Here’s a concrete example showing what happens internally when you configure a relay:
# .env — Claude via a relay platform
LLM_API_KEY=your-relay-key
LLM_BASE_URL=https://my-relay.example.com/claude
LLM_MODEL=claude-sonnet-4-6
LLM_REASONING_EFFORT=medium
  1. FIM One sees /claude in the URL path → detects Anthropic native protocol
  2. Model is prefixed as anthropic/claude-sonnet-4-6 for LiteLLM routing
  3. Requests use Anthropic’s /v1/messages format with x-api-key auth header
  4. reasoning_effort=medium is translated to Anthropic’s native thinking parameter (not OpenAI’s reasoning_effort)
If the same relay URL were https://my-relay.example.com/v1 instead, the /claude hint would be missing — FIM One would fall back to OpenAI-compatible protocol, sending /v1/chat/completions requests to a Claude-native endpoint, which would fail.
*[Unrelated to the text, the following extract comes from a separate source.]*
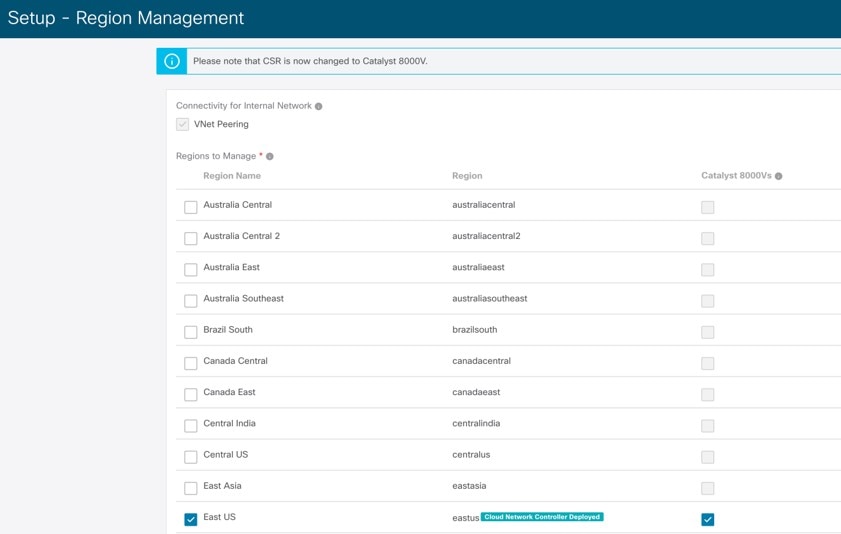
Task: Click the blue info icon in the banner
Action: pyautogui.click(x=172, y=61)
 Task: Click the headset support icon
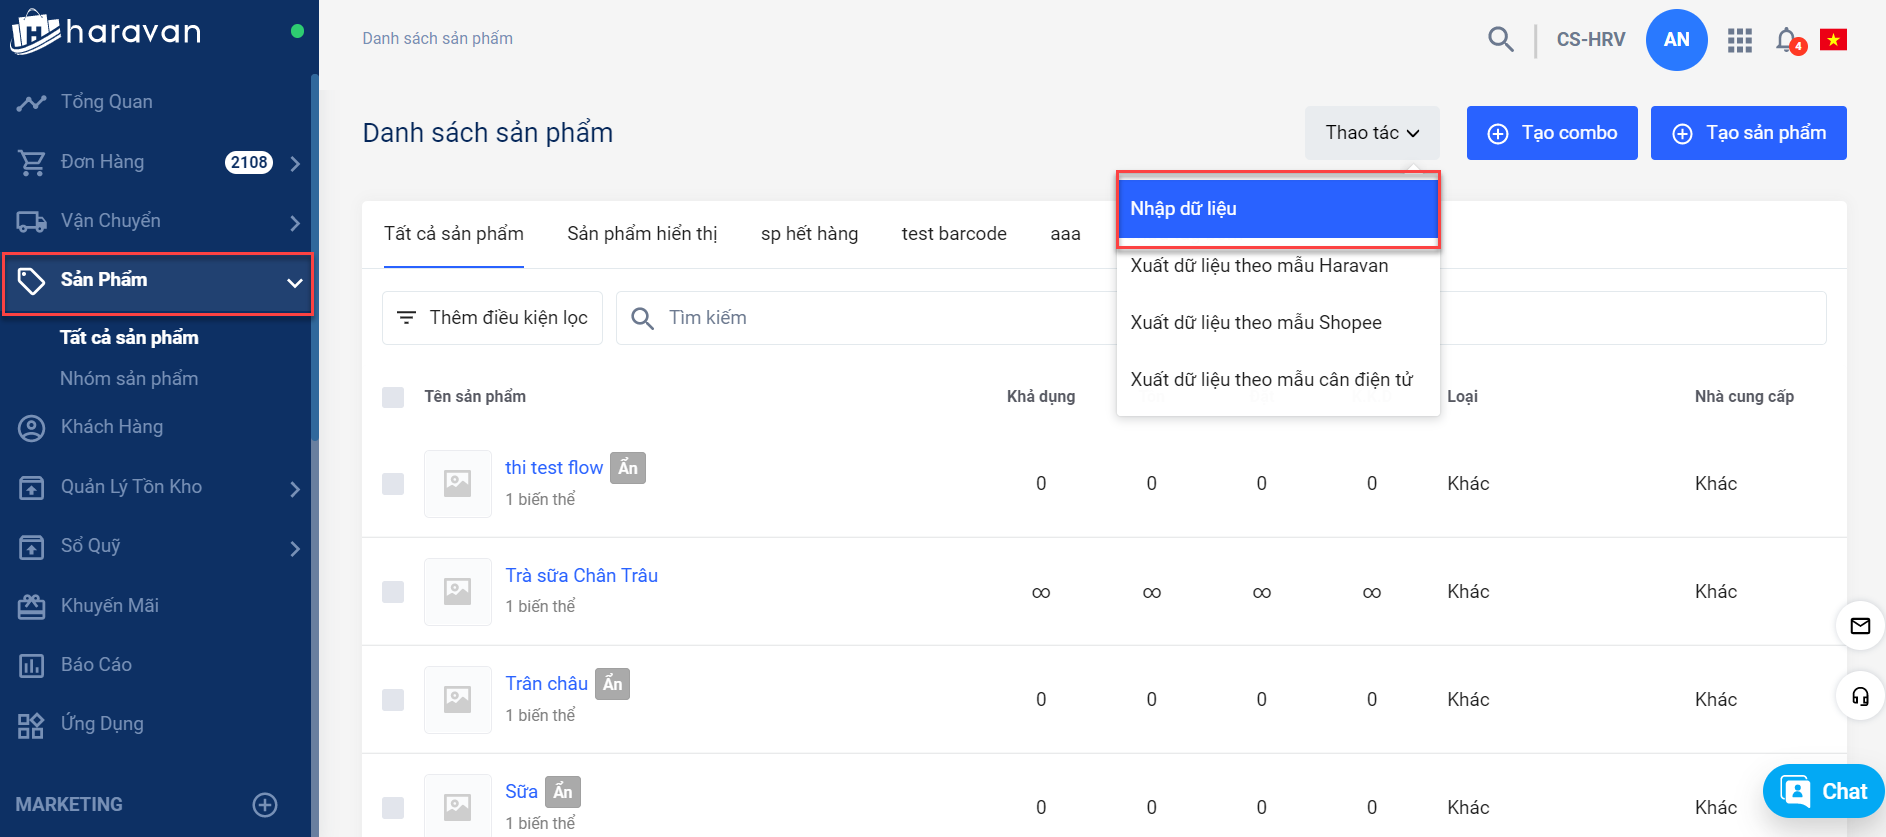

The URL path matters.

Why This Matters

  • Anthropic native endpoint gives you proper reasoning_content support (extended thinking visible in the UI), correct tool-calling format, and x-api-key authentication — features lost when using OpenAI-compatible translation.
  • Google native endpoint gives you native Gemini parameters and x-goog-api-key authentication.
  • OpenAI compatible is the universal fallback and works with any relay, but provider-specific features (like extended thinking output) may be unavailable.
If your relay platform uses non-standard path conventions (e.g., no /claude or /anthropic in the URL), FIM One falls back to OpenAI compatible protocol — which works for most use cases. For full native protocol support, you can set the provider field explicitly via the admin model configuration UI.

Configuration Strategy

Main vs Fast: When to Split

  • Split when your main model is expensive or slow (e.g., gpt-5.4 + gpt-5-nano). DAG mode runs many parallel steps — using a cheaper fast model saves significant cost.
  • Same model when your model is already cheap (e.g., deepseek-chat for both). The overhead of managing two models isn’t worth it.

When to Enable Reasoning

  • Enable for complex analytical tasks, multi-step planning, and tasks requiring careful judgment
  • Disable (default) for routine tasks, simple Q&A, and cost-sensitive deployments
  • Reasoning typically increases cost 2-5x per request — medium effort is a good starting point

Context Window Sizing

Set LLM_CONTEXT_SIZE to match your model’s actual window:
ModelContext Window
GPT-5.4272K
o3 / o4-mini200K
Claude Sonnet 4.6200K (1M beta)
Gemini 2.5 Pro1M
Gemini 3.1 Pro1M
DeepSeek V3.2128K
Qwen 3.5 Plus1M
Local (Ollama)4K–128K (varies)
For local models, set both LLM_CONTEXT_SIZE and LLM_MAX_OUTPUT_TOKENS explicitly — defaults assume cloud-scale context windows that local models cannot support.